‘Dignity’ for late activists’ families –

THE families of murdered anti-apartheid activists Griffiths and Victoria Mxenge and Justice Mbizana have welcomed last week’s Constitutional Court judgment that amnestied killers can still be called “murderers”.

The judgment came after former Ekurhuleni metro police chief, Robert McBride sued The Citizen newspaper for calling him a murderer though he had been granted amnesty for his role in planting a bomb in Magoo’s bar in Durban in 1986.

The high court and supreme court of appeal first ruled that amnesty wipes out a conviction, making it as if the murder never occurred, and therefore that people should not call McBride a murderer.

But the Constitutional Court overturned this, ruling that being granted amnesty did not erase the fact that McBride, pictured, had indeed committed murder.

Joyce Mbizana, the sister of Justice Mbizana who was abducted in 1987 by members of the apartheid Security Branch, tortured and murdered along with three other members of the “Mamelodi Four”, joined the case as a friend of the court, along with Mbasa Mxenge, eldest son of Griffiths and Victoria Mxenge.

Lawyer Griffiths Mxenge was murdered in 1981 by askaris working for the apartheid regime, who chopped him to pieces outside his home.

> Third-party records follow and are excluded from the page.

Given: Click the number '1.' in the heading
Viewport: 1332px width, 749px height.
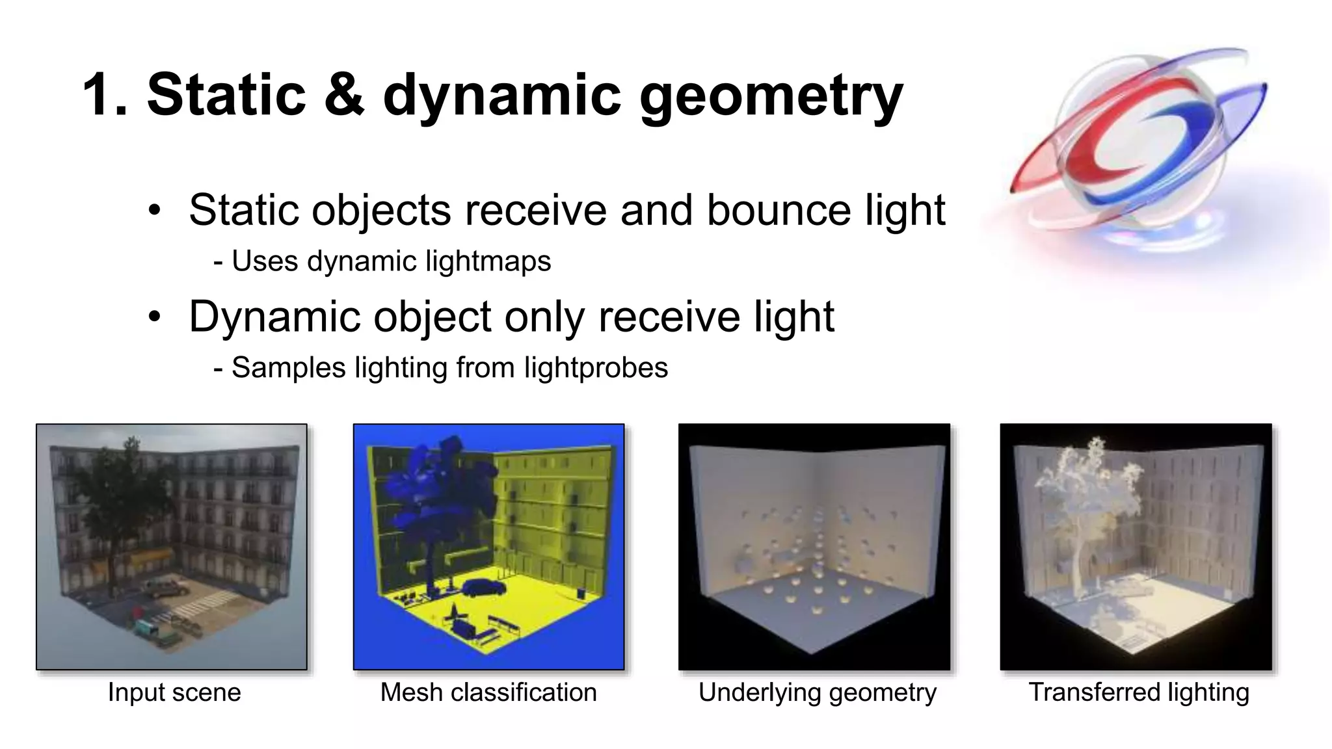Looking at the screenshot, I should coord(107,95).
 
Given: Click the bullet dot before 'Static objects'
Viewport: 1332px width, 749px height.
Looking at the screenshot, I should coord(154,211).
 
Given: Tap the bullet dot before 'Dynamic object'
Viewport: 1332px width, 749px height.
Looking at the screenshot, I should coord(154,317).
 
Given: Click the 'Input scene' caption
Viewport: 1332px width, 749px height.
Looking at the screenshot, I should coord(174,692).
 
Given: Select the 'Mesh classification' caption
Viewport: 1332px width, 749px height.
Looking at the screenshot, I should coord(488,692).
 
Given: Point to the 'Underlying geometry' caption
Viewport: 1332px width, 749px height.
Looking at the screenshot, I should coord(817,692).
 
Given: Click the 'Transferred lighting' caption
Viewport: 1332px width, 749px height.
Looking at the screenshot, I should coord(1138,692).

His wife Victoria, also a lawyer, was shot and chopped up with an axe four years later by the apartheid security branch.

The killers of Mbizana and the Mxenges were granted amnesty, but their families, represented by senior counsel Gilbert Marcus and human rights advocate Howard Varney of the International Centre for Transitional Justice, argued that they should not be stopped from speaking freely about their murders.

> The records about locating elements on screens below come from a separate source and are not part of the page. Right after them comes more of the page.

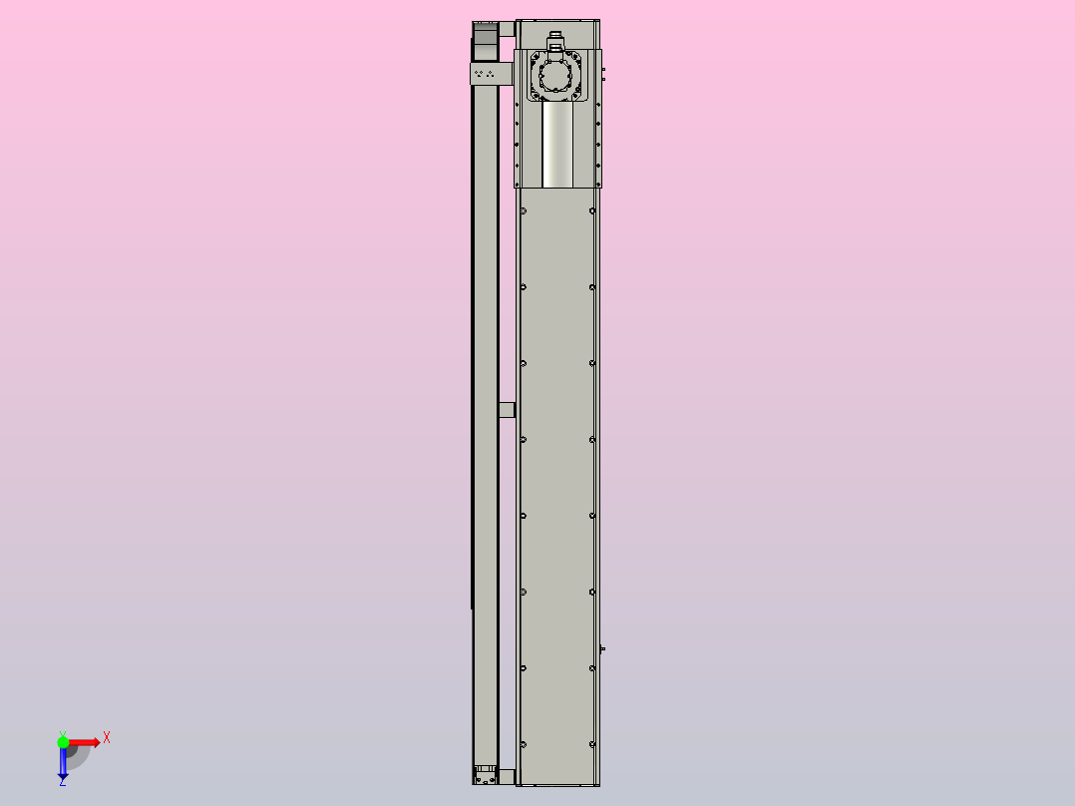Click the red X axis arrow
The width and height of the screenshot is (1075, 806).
[x=85, y=742]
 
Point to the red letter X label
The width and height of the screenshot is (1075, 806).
[x=107, y=737]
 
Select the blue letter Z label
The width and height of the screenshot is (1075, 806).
[x=62, y=782]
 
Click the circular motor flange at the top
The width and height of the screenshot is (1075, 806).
[x=556, y=76]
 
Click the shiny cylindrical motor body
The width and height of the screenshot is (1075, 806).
[x=557, y=146]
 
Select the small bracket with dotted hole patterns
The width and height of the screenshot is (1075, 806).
[x=488, y=74]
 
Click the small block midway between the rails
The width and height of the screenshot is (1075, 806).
[x=507, y=409]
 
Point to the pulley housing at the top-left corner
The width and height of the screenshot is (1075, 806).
[x=485, y=41]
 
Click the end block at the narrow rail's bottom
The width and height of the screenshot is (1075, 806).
[x=486, y=774]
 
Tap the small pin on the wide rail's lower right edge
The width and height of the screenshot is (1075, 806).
[x=603, y=649]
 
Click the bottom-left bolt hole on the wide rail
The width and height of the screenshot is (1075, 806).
[x=524, y=744]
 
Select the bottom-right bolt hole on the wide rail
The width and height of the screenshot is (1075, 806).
[x=592, y=744]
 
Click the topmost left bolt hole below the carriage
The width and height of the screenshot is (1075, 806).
[x=524, y=210]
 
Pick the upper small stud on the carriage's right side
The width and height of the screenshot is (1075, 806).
[x=604, y=71]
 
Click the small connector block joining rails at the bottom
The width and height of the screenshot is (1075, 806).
[x=507, y=775]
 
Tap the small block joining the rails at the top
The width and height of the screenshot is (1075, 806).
[x=507, y=27]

The Mxenge’s eldest son, Mbasa, told Sowetan yesterday that the judgment would “allow us to tell our parent’s story to future generations.

“That is part of justice. If the ruling had gone the other way, it would have meant we would not have been able to tell our story. We are very happy about this judgment,” he said.

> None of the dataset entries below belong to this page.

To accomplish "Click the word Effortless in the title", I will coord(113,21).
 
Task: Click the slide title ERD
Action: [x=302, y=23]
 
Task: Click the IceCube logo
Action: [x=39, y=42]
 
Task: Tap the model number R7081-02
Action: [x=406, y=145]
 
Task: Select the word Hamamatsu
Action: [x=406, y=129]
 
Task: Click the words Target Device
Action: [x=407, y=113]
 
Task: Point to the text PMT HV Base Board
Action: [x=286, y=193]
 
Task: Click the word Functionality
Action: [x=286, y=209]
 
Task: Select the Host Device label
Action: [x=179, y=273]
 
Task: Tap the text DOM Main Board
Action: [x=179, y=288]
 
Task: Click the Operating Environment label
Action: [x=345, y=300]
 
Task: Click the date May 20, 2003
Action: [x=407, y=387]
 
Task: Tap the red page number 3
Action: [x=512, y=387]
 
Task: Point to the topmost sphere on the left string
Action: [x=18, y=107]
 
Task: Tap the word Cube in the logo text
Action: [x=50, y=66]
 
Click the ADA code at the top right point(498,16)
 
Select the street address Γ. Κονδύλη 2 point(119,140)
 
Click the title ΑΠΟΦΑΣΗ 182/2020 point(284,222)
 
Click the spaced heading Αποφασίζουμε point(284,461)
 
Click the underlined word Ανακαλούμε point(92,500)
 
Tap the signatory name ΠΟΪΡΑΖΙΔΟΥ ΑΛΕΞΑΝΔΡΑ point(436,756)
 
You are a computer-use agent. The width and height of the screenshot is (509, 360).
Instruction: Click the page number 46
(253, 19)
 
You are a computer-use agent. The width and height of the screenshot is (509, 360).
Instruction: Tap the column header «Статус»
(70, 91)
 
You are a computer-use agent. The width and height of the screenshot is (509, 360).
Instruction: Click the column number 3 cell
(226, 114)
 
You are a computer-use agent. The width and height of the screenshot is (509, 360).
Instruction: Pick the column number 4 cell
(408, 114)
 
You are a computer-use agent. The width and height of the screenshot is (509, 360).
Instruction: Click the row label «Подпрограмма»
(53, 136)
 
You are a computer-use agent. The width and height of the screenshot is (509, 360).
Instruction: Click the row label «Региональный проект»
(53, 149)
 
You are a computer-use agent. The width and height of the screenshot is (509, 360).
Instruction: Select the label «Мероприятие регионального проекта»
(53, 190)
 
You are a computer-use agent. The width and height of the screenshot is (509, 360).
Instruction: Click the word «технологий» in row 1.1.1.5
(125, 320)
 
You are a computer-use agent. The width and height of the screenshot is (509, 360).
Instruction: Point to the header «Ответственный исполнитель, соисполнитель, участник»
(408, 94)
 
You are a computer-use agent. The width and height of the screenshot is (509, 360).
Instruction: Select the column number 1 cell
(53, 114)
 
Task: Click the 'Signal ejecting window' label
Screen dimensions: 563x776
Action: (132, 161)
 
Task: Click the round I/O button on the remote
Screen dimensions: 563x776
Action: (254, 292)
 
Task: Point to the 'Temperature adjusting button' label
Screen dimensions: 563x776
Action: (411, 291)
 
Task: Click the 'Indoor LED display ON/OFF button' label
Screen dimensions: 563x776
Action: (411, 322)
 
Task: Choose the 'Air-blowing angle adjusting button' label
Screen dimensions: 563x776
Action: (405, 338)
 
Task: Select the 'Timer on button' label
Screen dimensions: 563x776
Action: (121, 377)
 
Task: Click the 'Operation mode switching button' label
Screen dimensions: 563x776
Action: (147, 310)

Varney said if the Mxenge and Mbizana families had been prevented from calling their families killers “murderers” for fear of being sued for defamation, this would have stripped them of their dignity.

“The effect of amnesty could not alter the historical facts.”

The South African Coalition for Transitional Justice said the ruling would protect the “right of victims and the public to express the full truth about South Africa’s past conflicts”.